#### WHAT THE TASK ASKS:
Only a slice of the listing below is wanted. Retype the lines from the one containing "The image size is (1080, 1091)." through the one containing "Select the Passcode", exactly, both ends included.

*** THE RECORDS Section Begins ***

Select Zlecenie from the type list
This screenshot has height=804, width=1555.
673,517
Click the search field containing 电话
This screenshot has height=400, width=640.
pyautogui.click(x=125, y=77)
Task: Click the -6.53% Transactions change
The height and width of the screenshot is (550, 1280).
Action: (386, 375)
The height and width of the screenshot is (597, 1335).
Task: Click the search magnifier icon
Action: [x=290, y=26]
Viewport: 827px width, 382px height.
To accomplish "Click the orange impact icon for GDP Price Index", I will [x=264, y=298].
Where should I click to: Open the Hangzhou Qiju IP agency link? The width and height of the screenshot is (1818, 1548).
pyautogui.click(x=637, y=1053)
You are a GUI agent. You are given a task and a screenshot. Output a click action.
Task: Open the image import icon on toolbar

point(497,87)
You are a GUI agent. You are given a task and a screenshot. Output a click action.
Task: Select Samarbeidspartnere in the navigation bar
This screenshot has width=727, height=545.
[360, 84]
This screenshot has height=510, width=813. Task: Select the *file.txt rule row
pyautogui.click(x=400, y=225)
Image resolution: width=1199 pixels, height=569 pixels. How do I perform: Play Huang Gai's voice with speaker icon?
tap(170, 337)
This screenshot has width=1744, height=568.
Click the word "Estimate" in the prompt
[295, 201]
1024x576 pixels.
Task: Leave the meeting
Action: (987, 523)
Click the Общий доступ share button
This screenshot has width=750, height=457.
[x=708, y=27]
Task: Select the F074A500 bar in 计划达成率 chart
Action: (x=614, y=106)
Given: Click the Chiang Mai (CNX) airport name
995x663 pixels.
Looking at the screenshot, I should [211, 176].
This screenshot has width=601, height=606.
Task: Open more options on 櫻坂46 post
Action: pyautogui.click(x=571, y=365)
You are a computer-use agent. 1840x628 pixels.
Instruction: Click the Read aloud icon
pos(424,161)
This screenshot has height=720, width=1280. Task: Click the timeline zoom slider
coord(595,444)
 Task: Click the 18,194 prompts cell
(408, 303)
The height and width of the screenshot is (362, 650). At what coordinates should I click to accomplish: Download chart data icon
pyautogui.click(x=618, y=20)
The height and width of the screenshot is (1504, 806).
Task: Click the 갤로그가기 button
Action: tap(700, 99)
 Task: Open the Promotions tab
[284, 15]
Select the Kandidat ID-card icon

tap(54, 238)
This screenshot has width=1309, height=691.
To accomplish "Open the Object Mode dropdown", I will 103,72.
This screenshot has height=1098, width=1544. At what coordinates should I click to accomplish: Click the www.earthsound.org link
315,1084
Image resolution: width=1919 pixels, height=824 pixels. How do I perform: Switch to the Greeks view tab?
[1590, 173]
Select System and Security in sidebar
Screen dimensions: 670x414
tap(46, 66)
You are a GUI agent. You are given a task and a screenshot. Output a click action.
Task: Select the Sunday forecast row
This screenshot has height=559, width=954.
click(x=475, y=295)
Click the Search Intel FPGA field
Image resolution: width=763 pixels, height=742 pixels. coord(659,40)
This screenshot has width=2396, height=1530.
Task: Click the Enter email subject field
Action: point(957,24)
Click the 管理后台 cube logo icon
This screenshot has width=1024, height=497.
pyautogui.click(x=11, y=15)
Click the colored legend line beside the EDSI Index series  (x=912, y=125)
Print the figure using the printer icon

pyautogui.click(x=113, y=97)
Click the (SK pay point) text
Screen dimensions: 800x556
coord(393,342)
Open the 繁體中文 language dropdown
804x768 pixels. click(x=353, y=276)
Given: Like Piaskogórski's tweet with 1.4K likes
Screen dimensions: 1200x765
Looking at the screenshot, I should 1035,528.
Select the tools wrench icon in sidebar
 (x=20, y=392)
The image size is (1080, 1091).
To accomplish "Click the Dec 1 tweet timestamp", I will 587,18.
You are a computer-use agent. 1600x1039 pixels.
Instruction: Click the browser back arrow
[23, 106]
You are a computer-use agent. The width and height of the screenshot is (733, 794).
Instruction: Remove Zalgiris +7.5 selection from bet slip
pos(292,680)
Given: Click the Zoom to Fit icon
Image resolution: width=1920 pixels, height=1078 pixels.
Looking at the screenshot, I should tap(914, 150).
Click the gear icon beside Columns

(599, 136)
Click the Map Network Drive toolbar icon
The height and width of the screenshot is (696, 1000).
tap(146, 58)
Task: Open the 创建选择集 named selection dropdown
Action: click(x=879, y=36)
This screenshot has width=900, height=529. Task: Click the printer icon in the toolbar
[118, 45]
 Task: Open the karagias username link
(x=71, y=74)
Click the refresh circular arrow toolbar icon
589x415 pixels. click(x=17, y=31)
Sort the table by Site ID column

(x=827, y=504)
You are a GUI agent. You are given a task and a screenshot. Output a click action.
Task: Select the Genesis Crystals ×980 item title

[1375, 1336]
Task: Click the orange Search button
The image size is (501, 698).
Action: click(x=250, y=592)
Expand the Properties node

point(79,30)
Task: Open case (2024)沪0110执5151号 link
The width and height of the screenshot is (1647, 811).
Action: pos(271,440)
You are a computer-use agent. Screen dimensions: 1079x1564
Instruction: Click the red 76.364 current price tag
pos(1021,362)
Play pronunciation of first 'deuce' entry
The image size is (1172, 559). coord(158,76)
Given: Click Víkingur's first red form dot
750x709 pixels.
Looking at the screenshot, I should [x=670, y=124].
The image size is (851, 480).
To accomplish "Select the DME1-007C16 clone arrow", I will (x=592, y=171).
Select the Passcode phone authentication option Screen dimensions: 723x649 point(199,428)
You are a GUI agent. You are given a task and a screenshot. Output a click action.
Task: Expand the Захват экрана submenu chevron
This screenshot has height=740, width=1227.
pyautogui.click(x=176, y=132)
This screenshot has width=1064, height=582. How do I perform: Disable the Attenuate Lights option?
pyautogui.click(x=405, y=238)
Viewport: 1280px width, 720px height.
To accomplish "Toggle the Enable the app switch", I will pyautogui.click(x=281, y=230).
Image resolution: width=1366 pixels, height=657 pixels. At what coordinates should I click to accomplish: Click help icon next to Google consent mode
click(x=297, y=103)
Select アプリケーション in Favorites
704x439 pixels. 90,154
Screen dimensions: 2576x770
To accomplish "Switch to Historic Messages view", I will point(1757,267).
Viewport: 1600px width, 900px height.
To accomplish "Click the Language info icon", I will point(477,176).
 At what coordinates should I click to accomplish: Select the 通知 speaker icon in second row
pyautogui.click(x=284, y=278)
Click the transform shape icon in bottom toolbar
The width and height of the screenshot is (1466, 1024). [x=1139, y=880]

*** THE RECORDS Section Ends ***

#### WRITTEN ANSWER:
The image size is (1080, 1091).
To accomplish "Click the Dec 1 tweet timestamp", I will 587,18.
You are a computer-use agent. 1600x1039 pixels.
Instruction: Click the browser back arrow
[23, 106]
You are a computer-use agent. The width and height of the screenshot is (733, 794).
Instruction: Remove Zalgiris +7.5 selection from bet slip
pos(292,680)
Given: Click the Zoom to Fit icon
Image resolution: width=1920 pixels, height=1078 pixels.
Looking at the screenshot, I should tap(914, 150).
Click the gear icon beside Columns

(599, 136)
Click the Map Network Drive toolbar icon
The height and width of the screenshot is (696, 1000).
tap(146, 58)
Task: Open the 创建选择集 named selection dropdown
Action: click(x=879, y=36)
This screenshot has width=900, height=529. Task: Click the printer icon in the toolbar
[118, 45]
 Task: Open the karagias username link
(x=71, y=74)
Click the refresh circular arrow toolbar icon
589x415 pixels. click(x=17, y=31)
Sort the table by Site ID column

(x=827, y=504)
You are a GUI agent. You are given a task and a screenshot. Output a click action.
Task: Select the Genesis Crystals ×980 item title

[1375, 1336]
Task: Click the orange Search button
The image size is (501, 698).
Action: click(x=250, y=592)
Expand the Properties node

point(79,30)
Task: Open case (2024)沪0110执5151号 link
The width and height of the screenshot is (1647, 811).
Action: pos(271,440)
You are a computer-use agent. Screen dimensions: 1079x1564
Instruction: Click the red 76.364 current price tag
pos(1021,362)
Play pronunciation of first 'deuce' entry
The image size is (1172, 559). coord(158,76)
Given: Click Víkingur's first red form dot
750x709 pixels.
Looking at the screenshot, I should [x=670, y=124].
The image size is (851, 480).
To accomplish "Select the DME1-007C16 clone arrow", I will (x=592, y=171).
Select the Passcode phone authentication option Screen dimensions: 723x649 point(199,428)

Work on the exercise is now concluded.